A chance to visit the White House and chat with the president is a pretty big deal for most people, but UC Santa Cruz student Maria Hanes had the opportunity twice this week.
First, the 19-year-old Oakes College freshman was invited to the White House Science Fair on Tuesday (May 27) to demonstrate her "Concussion Cushion," a rubberized covering for football helmets to lessen the impact to players' heads. She had created the science project last year as a high school senior and it won the top school and county prizes and placed in the 2013 California State Science Fair.
Then, President Obama invited her to return to the White House two days later for his summit on youth sports and concussions. The gathering was focused at finding new ways to identify, treat and prevent serious head injuries, particularly in youth sports.
Football fanatic
Hanes is a professed football fanatic who wants to become the first woman collegiate football coach. Her 18-year-old brother has suffered four concussions and can no longer play football.
Her project tests helmets with different inner and outer cushioning materials — including gel and memory foam and impact-absorbing outer coverings.
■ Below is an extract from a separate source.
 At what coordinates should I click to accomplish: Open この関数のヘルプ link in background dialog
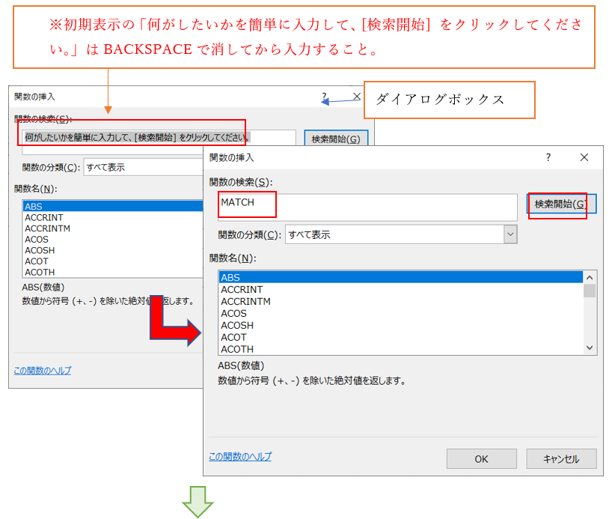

The helmets are mounted on robots so they can be bashed together, testing the materials. The man who helped her obtain parts for the robots nominated her for the science fair, the fourth for the White House that this year focused on getting girls involved in STEM (science, technology, engineering, math) fields.
Hanes is not a science major. She is planning on majoring in business management economics with a minor in technology management. She said she got the idea when she dropped her cell phone while bringing water to the football team at Desert High School on the Edwards Air Force Base where she was team manager for three years.
"I picked it up knowing it was completely fine, because I've dropped it 100 times. I said 'Hey what if we put something like this on helmets.'"
Whirlwind week
Her whirlwind week began with a phone call last week from her mom that the White House had invited her to attend the science fair. "I was on one of the school buses" when the call came, she said. "I cried."
First came a Greyhound bus ride back home to Lancaster, Calif. on Thursday the 22nd, then a Sunday flight to Washington, D.C. with her mom.
Hanes said she was at her exhibit in the White House Blue Room when she first spotted the president in the adjoining Red Room. "I was so nervous." But then Obama entered the room and walked right up to her and started talking about her project.
"He was so interested, genuinely interested, it made me feel so relaxed," she recalled. "We primarily talked about project, how I came up with it."
Then, she said, the president jokingly said, "stick around."
She and her mother were scheduled to fly back to California Tuesday evening and were able to squeeze in an interview with the Washington Post. The Associated Press had also featured her project as one of its examples in its article on the fair.
They were at the hotel getting ready to leave when the White House called again asking if they'd had a good day, and "'how would you like to come back Thursday,'" she said.
So it was two more days in DC and another visit to 1600 Pennsylvania Ave., this time her seat was in the second row on the aisle.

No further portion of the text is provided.